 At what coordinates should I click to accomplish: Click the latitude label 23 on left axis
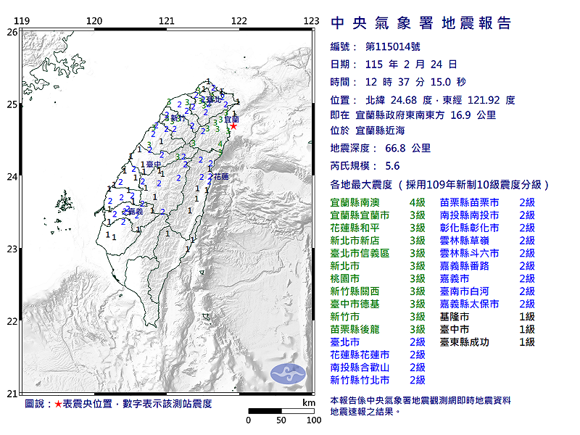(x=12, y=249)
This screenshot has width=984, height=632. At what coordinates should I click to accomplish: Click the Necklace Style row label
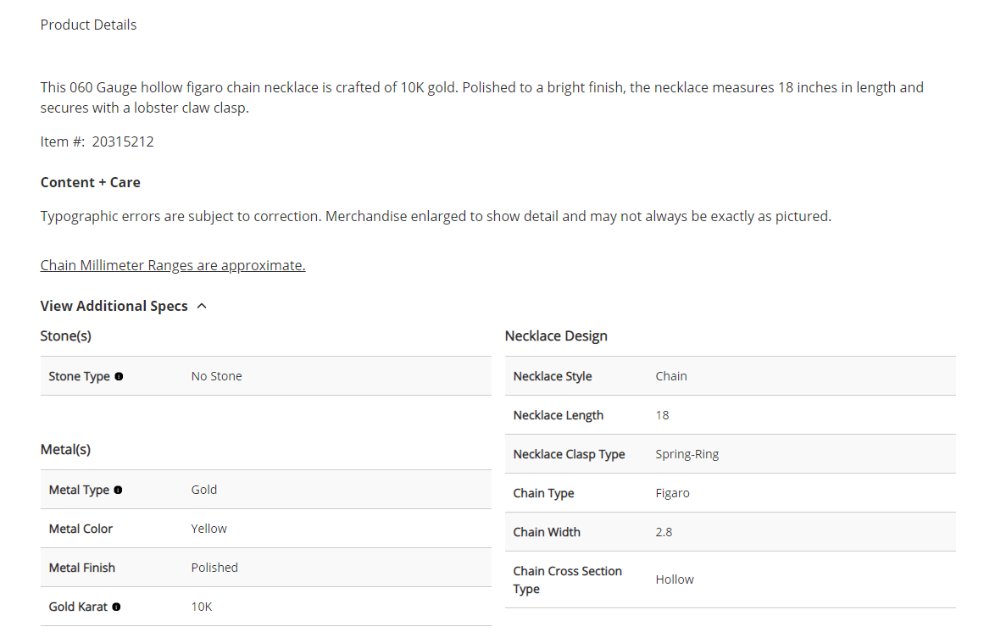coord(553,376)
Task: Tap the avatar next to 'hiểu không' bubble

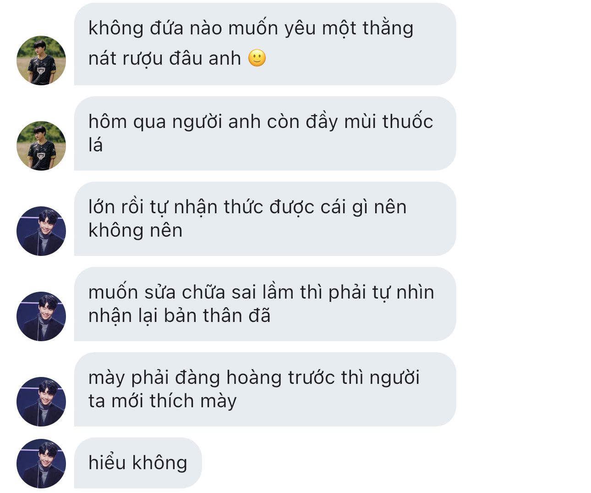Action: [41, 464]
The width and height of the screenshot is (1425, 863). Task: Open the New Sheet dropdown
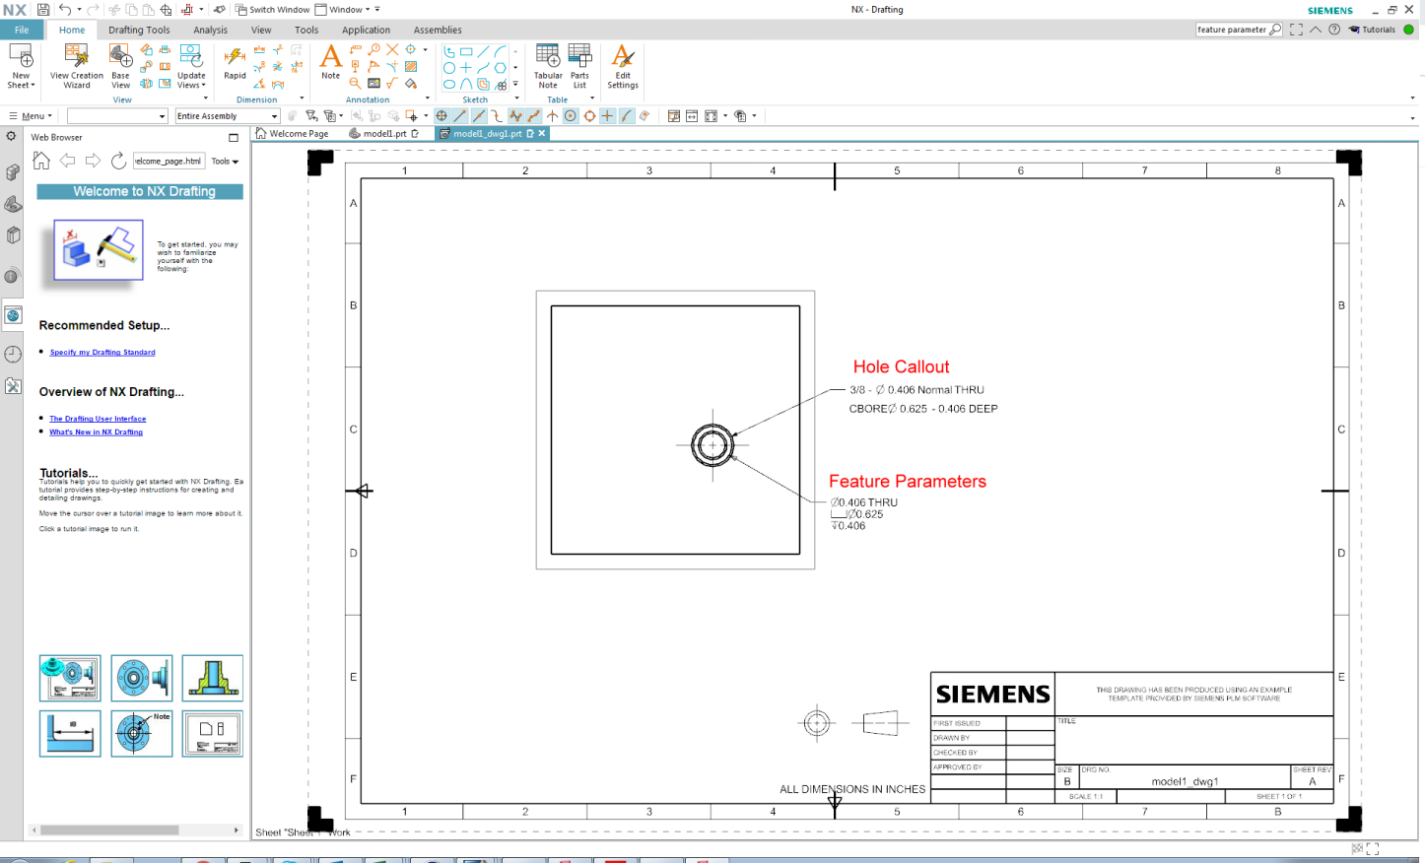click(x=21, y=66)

→ **THE TASK**
Write all the lines above out again, requests included, and shift every coordinate in the answers by adding 12 to each number. Leave the pictures out of your answer.

→ **RESPONSE TO THIS TASK**
 At what coordinates should I click to accomplish: Click the latitude label 23 on left axis
(x=24, y=261)
This screenshot has width=984, height=632. At what coordinates should I click to accomplish: Click the Necklace Style row label
coord(565,388)
Task: Tap the avatar next to 'hiểu không' bubble

Action: [53, 476]
The width and height of the screenshot is (1425, 863). Task: Open the New Sheet dropdown
click(x=33, y=78)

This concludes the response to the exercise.